(Collected data)
-.-.-
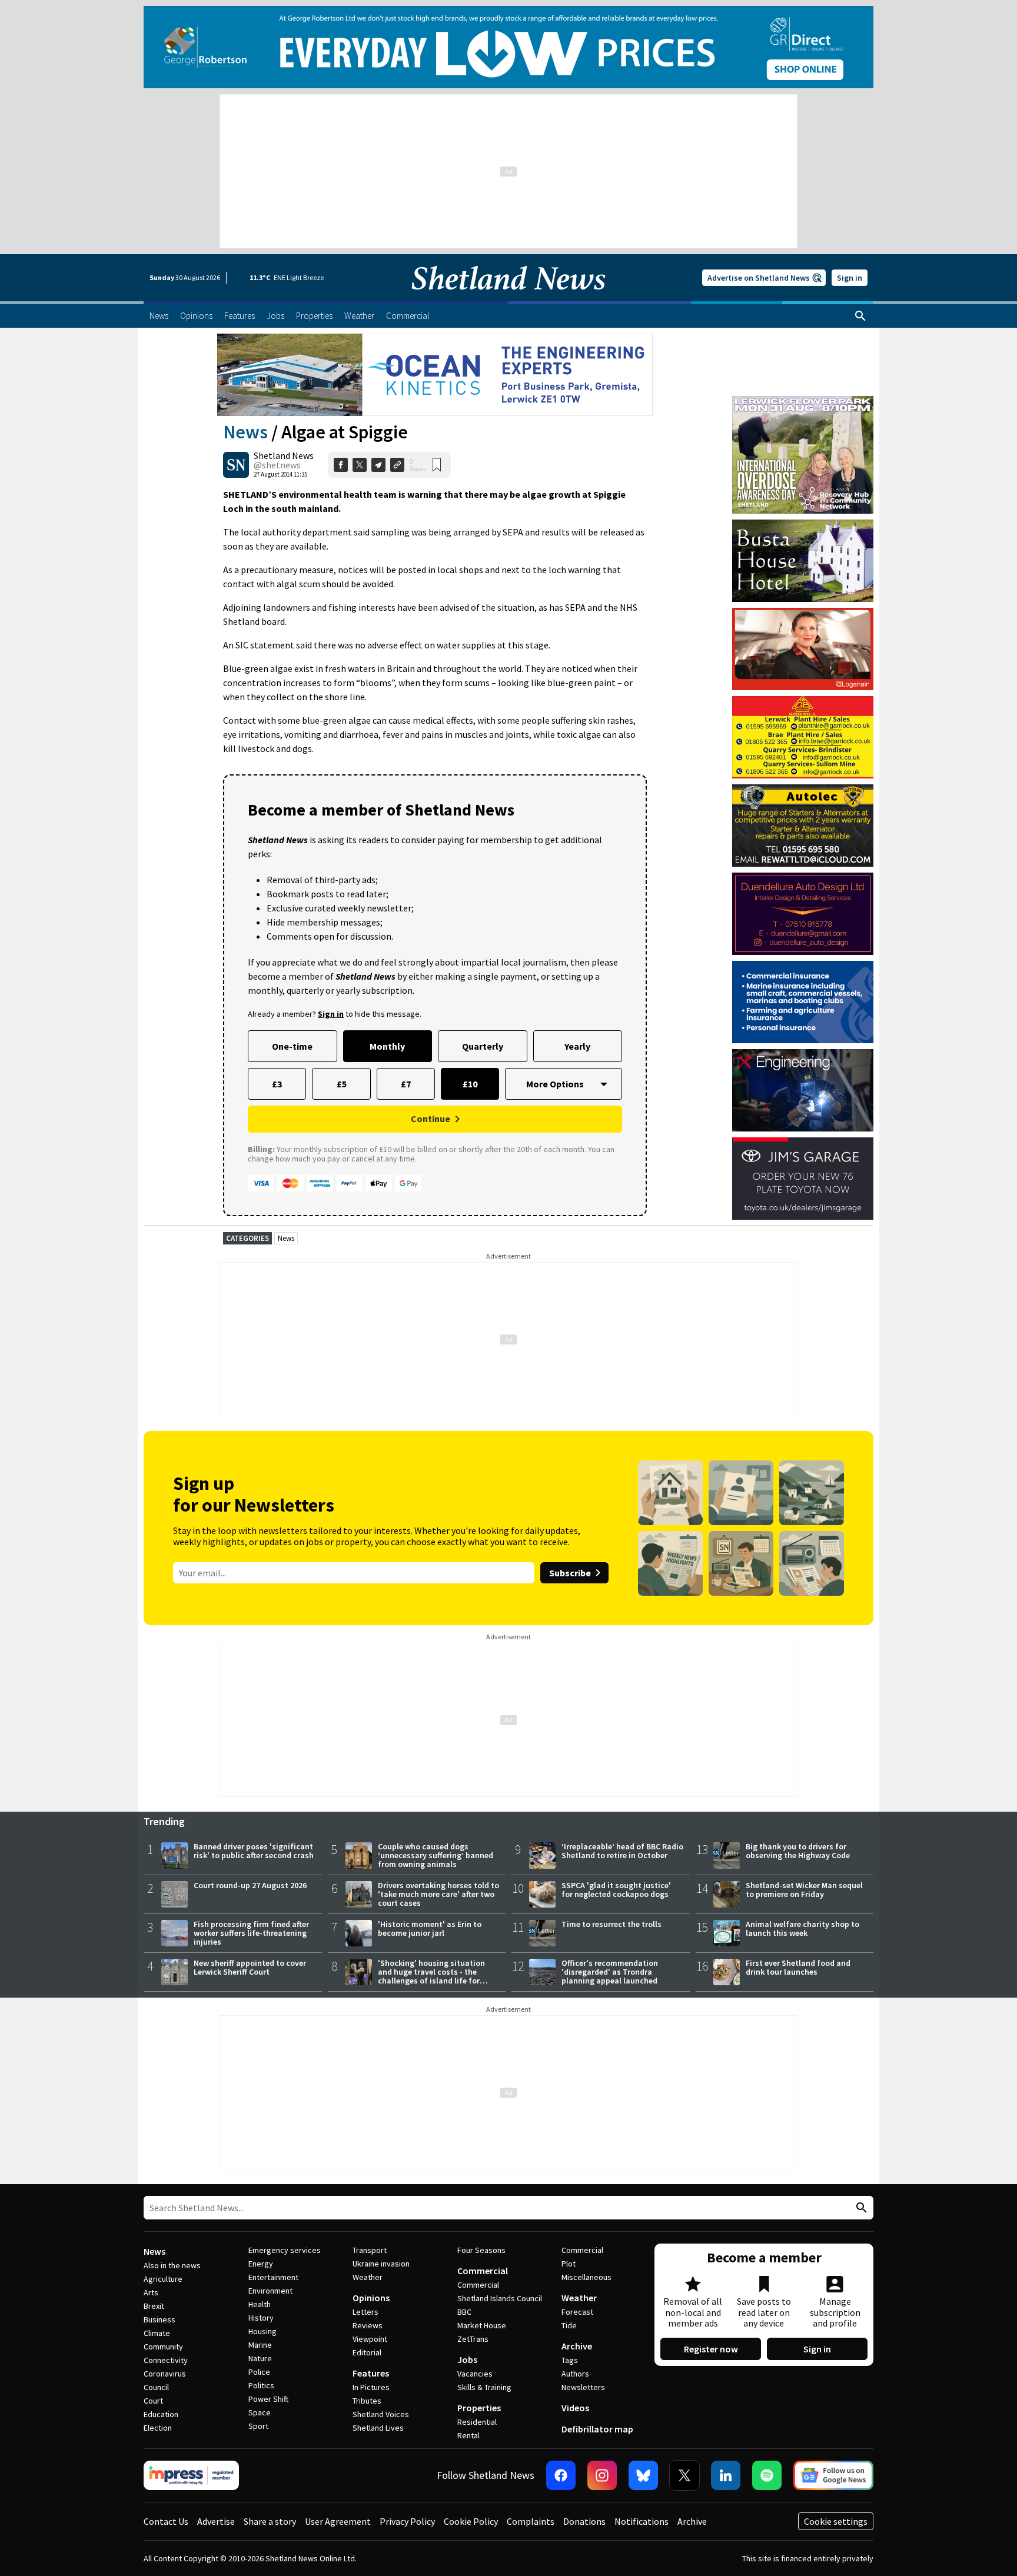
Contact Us (166, 2521)
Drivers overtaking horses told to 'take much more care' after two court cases (438, 1894)
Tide (569, 2325)
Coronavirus (165, 2373)
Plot (568, 2263)
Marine (260, 2344)
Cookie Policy (471, 2521)
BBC (464, 2312)
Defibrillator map (597, 2429)
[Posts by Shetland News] (236, 465)
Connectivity (166, 2360)
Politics (261, 2385)
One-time (292, 1046)
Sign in (849, 277)
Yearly (577, 1046)
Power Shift (268, 2399)
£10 (470, 1084)
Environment (270, 2290)
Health (259, 2304)
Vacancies (475, 2373)
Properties (479, 2408)
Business (159, 2319)
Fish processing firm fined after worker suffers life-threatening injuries (251, 1933)
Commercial (482, 2271)
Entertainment (273, 2277)
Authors (575, 2373)
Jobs (467, 2359)
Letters (365, 2312)
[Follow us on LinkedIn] (725, 2475)
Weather (368, 2277)
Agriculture (163, 2279)
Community (163, 2346)
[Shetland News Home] (508, 298)
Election (158, 2427)
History (261, 2317)
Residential (477, 2422)
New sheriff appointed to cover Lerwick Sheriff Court (250, 1967)
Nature (260, 2358)
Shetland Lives (378, 2427)
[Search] (860, 316)
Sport (258, 2426)
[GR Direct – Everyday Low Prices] (508, 47)
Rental (468, 2435)
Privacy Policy (407, 2521)
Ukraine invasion (381, 2263)
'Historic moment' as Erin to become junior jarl (429, 1928)
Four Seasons (481, 2250)
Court (153, 2400)
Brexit (154, 2306)
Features (371, 2373)
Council (156, 2387)
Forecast (577, 2312)
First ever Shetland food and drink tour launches (798, 1967)
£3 (277, 1084)
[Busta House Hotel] (802, 561)
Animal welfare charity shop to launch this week (802, 1928)
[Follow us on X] (684, 2475)
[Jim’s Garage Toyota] (802, 1178)
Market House (481, 2325)
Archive (576, 2346)
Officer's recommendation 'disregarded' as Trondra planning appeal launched (609, 1972)
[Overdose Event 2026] (802, 401)
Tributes (367, 2400)
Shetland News (284, 455)
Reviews (368, 2325)
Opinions (371, 2298)
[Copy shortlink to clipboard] (397, 465)
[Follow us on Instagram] (602, 2475)
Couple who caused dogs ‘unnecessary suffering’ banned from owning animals (435, 1855)
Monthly (387, 1046)
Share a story (270, 2521)
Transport (370, 2250)
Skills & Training (484, 2387)
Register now (711, 2349)
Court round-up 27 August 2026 (250, 1885)
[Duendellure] (802, 914)
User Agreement (338, 2521)
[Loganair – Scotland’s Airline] (802, 649)
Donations (584, 2521)
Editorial (367, 2352)
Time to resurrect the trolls (611, 1924)
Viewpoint (370, 2339)
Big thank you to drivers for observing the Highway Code (798, 1851)
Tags (569, 2360)
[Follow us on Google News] (833, 2475)
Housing (262, 2331)
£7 (406, 1084)
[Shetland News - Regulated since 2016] (191, 2475)
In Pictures (371, 2387)
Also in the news (172, 2265)
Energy (260, 2263)
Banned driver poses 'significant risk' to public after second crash (254, 1851)
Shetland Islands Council (499, 2298)
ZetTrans (472, 2339)
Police (259, 2372)
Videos (575, 2408)
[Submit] (859, 2208)
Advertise (216, 2521)
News (245, 432)
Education (161, 2414)
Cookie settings (836, 2521)
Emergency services (284, 2250)
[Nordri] (802, 1090)
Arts (151, 2292)
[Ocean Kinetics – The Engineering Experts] (435, 375)
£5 (342, 1084)
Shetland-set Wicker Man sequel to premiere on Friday (804, 1889)
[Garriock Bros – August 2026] (802, 737)
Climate (157, 2333)
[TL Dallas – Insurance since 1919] (802, 1002)
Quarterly (482, 1046)
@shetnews (277, 465)
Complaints (530, 2521)
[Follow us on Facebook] (561, 2475)
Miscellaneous (586, 2277)
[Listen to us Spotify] (767, 2475)
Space (259, 2412)
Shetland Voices (381, 2414)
-.-.-
**Brief:**
Every line of the data should be copied as it stands, without the images.

**Exercise result:**
Contact Us (166, 2521)
Drivers overtaking horses told to 'take much more care' after two court cases (438, 1894)
Tide (569, 2325)
Coronavirus (165, 2373)
Plot (568, 2263)
Marine (260, 2344)
Cookie Policy (471, 2521)
BBC (464, 2312)
Defibrillator map (597, 2429)
[Posts by Shetland News] (236, 465)
Connectivity (166, 2360)
Politics (261, 2385)
One-time (292, 1046)
Sign in (849, 277)
Yearly (577, 1046)
Power Shift (268, 2399)
£10 (470, 1084)
Environment (270, 2290)
Health (259, 2304)
Vacancies (475, 2373)
Properties (479, 2408)
Business (159, 2319)
Fish processing firm fined after worker suffers life-threatening injuries (251, 1933)
Commercial (482, 2271)
Entertainment (273, 2277)
Authors (575, 2373)
Jobs (467, 2359)
Letters (365, 2312)
[Follow us on LinkedIn] (725, 2475)
Weather (368, 2277)
Agriculture (163, 2279)
Community (163, 2346)
[Shetland News Home] (508, 298)
Election (158, 2427)
History (261, 2317)
Residential (477, 2422)
New sheriff appointed to cover Lerwick Sheriff Court (250, 1967)
Nature (260, 2358)
Shetland Lives (378, 2427)
[Search] (860, 316)
Sport (258, 2426)
[GR Direct – Everyday Low Prices] (508, 47)
Rental (468, 2435)
Privacy Policy (407, 2521)
Ukraine invasion (381, 2263)
'Historic moment' as Erin to become junior jarl (429, 1928)
Four Seasons (481, 2250)
Court (153, 2400)
Brexit (154, 2306)
Features (371, 2373)
Council (156, 2387)
Forecast (577, 2312)
First ever Shetland food and drink tour launches (798, 1967)
£3 (277, 1084)
[Busta House Hotel] (802, 561)
Animal welfare charity shop to launch this week (802, 1928)
[Follow us on X] (684, 2475)
[Jim’s Garage Toyota] (802, 1178)
Market House (481, 2325)
Archive (576, 2346)
Officer's recommendation 'disregarded' as Trondra planning appeal launched (609, 1972)
[Overdose Event 2026] (802, 401)
Tributes (367, 2400)
Shetland News (284, 455)
Reviews (368, 2325)
Opinions (371, 2298)
[Copy shortlink to clipboard] (397, 465)
[Follow us on Instagram] (602, 2475)
Couple who caused dogs ‘unnecessary suffering’ banned from owning animals (435, 1855)
Monthly (387, 1046)
Share a story (270, 2521)
Transport (370, 2250)
Skills & Training (484, 2387)
Register now (711, 2349)
Court round-up 27 August 2026 (250, 1885)
[Duendellure] (802, 914)
User Agreement (338, 2521)
[Loganair – Scotland’s Airline] (802, 649)
Donations (584, 2521)
Editorial (367, 2352)
Time to resurrect the trolls (611, 1924)
Viewpoint (370, 2339)
Big thank you to drivers for observing the Highway Code (798, 1851)
Tags (569, 2360)
[Follow us on Google News] (833, 2475)
Housing (262, 2331)
£7 (406, 1084)
[Shetland News - Regulated since 2016] (191, 2475)
In Pictures (371, 2387)
Also in the news (172, 2265)
Energy (260, 2263)
Banned driver poses 'significant risk' to public after second crash (254, 1851)
Shetland Islands Council (499, 2298)
ZetTrans (472, 2339)
Police (259, 2372)
Videos (575, 2408)
[Submit] (859, 2208)
Advertise (216, 2521)
News (245, 432)
Education (161, 2414)
Cookie settings (836, 2521)
Emergency services (284, 2250)
[Nordri] (802, 1090)
Arts (151, 2292)
[Ocean Kinetics – The Engineering Experts] (435, 375)
£5 (342, 1084)
Shetland-set Wicker Man sequel to premiere on Friday (804, 1889)
[Garriock Bros – August 2026] (802, 737)
Climate (157, 2333)
[TL Dallas – Insurance since 1919] (802, 1002)
Quarterly (482, 1046)
@shetnews (277, 465)
Complaints (530, 2521)
[Follow us on Facebook] (561, 2475)
Miscellaneous (586, 2277)
[Listen to us Spotify] (767, 2475)
Space (259, 2412)
Shetland Voices (381, 2414)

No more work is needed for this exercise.